Wie die Forscher herausfanden, sind beispielsweise Pufferstreifen, Hecken und Natursteinmauern besonders wichtig für die Biodiversität. Doch gerade sie sind für Landwirte meist nur mit relativ hohem Aufwand und Kosten zu etablieren, wie die Forscher erklären. Entsprechend selten wird diese Maßnahme umgesetzt. Ebenfalls ökologisch sinnvoll ist Brachland. Immerhin rund 21 Prozent der EU-weit ausgewiesenen Vorrangflächen bestehen aus solchen Brachen.

Mit Abstand am häufigsten wählen Landwirte jedoch zwei Greening-Maßnahmen, in denen Ökologen wenig Sinn erkennen – die sich aber einfach und kostengünstig umsetzen lassen: Auf rund 45 Prozent der Vorrangflächen in der EU wachsen Stickstoff-fixierende Hülsenfrüchte.

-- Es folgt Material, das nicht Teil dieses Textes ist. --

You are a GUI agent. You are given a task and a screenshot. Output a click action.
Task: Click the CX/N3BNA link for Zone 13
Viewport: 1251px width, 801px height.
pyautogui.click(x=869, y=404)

Weitere 27 Prozent entfallen auf Zwischenfrüchte, in Deutschland kommt der Anteil dieser Variante sogar auf 68 Prozent. „Der Anbau von Zwischenfrüchten oder Stickstoff-Fixierern bringt aber für die Artenvielfalt nicht viel“, sagt Guy Pe’er. „Das gilt besonders, wenn auf den Flächen Pestizide eingesetzt werden dürfen“.

Aufforstung raus, mehr Geld für Hecken und Co

„Was Ökologen für sinnvoll halten, ist also nicht unbedingt das, was auch die Landwirte gut finden“, resümiert Guy Pe’er. Er und seine Kollegen plädieren dafür, künftig jene Vorrangflächen abzuwerten oder abzuschaffen, die kaum oder gar keinen Nutzen für die Biodiversität bringen. So könnte etwa die Aufforstung nach Ansicht der Forscher ganz aus dem Katalog gestrichen werden. „Eine Streichung der unwirksamen Optionen würde Greening vereinfachen, wie es Landwirte fordern“, sagt Yves Zinngrebe von der Universität Göttingen.

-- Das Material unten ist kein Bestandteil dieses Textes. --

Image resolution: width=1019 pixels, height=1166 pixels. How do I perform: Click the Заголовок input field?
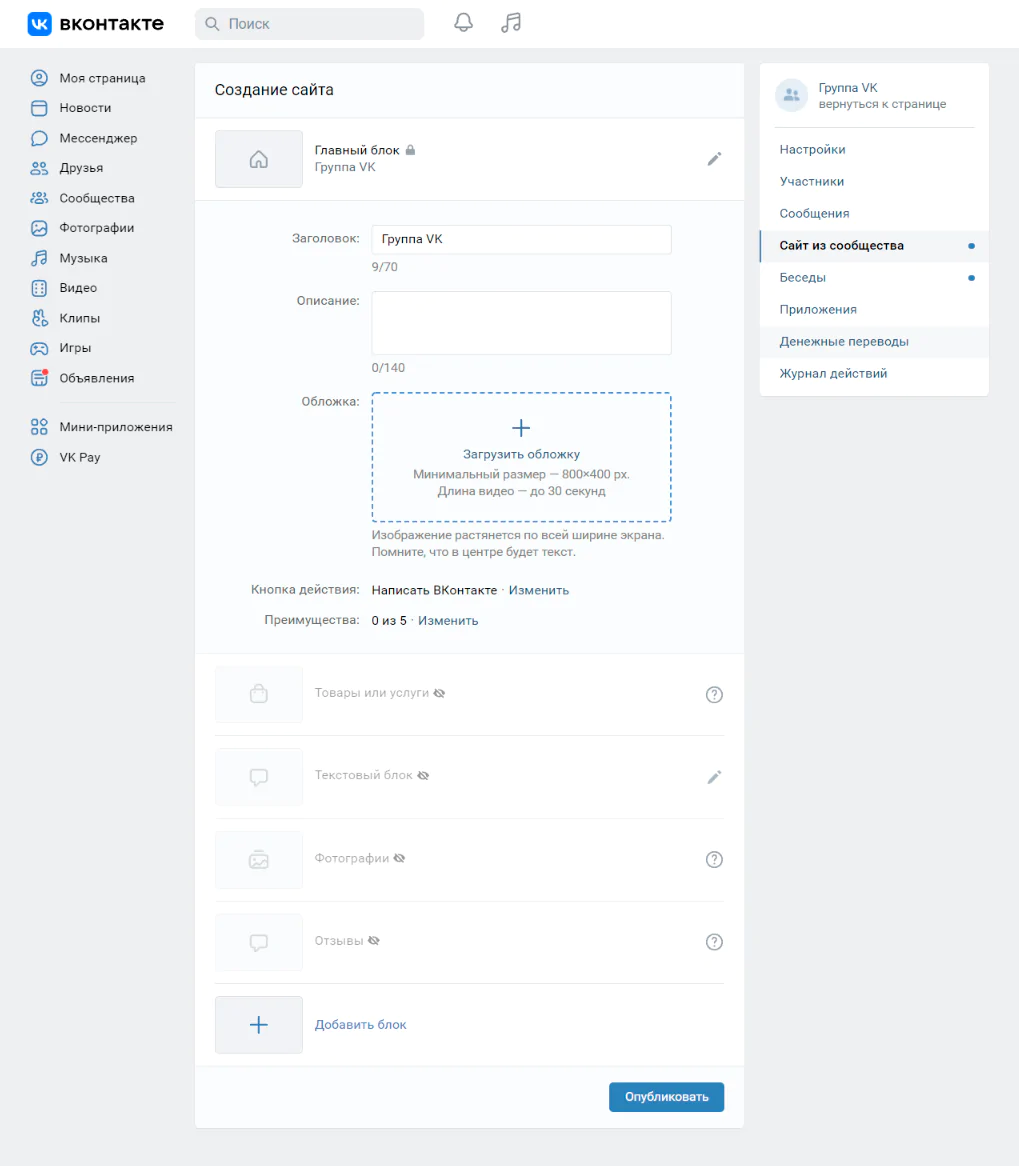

Ebenfalls helfen würde es, wenn ökologisch wertvolle, aber aufwändigere Maßnahmen wie Pufferstreifen und Hecken noch besser bewertet und honoriert würden. Schon heute zählt ein Hektar Landschaftsstrukturen in den EU-Vorschriften mehr als ein Hektar Stickstoff-Fixierer. „Wenn man diesen Unterschied noch größer macht, lohnen sich die ökologisch wertvollen Varianten auch eher“, erläutert Sebastian Lakner vom UFZ. Ebenfalls wichtig wäre es, auf den Vorrangflächen den Einsatz von Pestiziden zu verbieten. Eine Ausweitung der ökologischen Vorrangflächen von fünf auf sieben Prozent, wie sie die EU-Kommission derzeit diskutiert, sei dagegen wenig sinnvoll.

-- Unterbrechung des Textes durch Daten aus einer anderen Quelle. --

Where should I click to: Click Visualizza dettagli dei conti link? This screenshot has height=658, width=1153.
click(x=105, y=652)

Naturverträgliche Bewirtschaftung besser als Greening

Ob Greening langfristig überhaupt das richtige Rezept gegen den Schwund der biologischen Vielfalt ist, bezweifeln die Forscher. Für erheblich sinnvoller halten sie die auf EU-Ebene existierenden Agrar-Umweltprogramme, mit denen umwelt- und naturverträgliche Bewirtschaftungsformen gefördert werden – und zwar maßgeschneidert für verschiedene Lebensraumtypen. „Das ist ein etabliertes Politik-Instrument, das die Ziele oft viel besser erreicht und dabei Steuergelder effizienter einsetzt“, sagt Lakner.

Diese Einschätzung teilen auch viele der Experten, die er und seine Kollegen für ihre Studie befragt haben. Für den dringend erforderlichen Ausbau der ökologisch wertvollen Flächen sowohl auf Grünland- als auch auf Ackerstandorten ist es wichtig, die Agrarumweltprogramme hierfür zielspezifisch auszubauen und für die Landwirte und Mitgliedsstaaten finanziell und kontrolltechnisch attraktiver zu machen. „Wir hoffen deshalb, dass unsere Vorschläge in Brüssel zur Kenntnis genommen werden“, so die Wissenschaftler.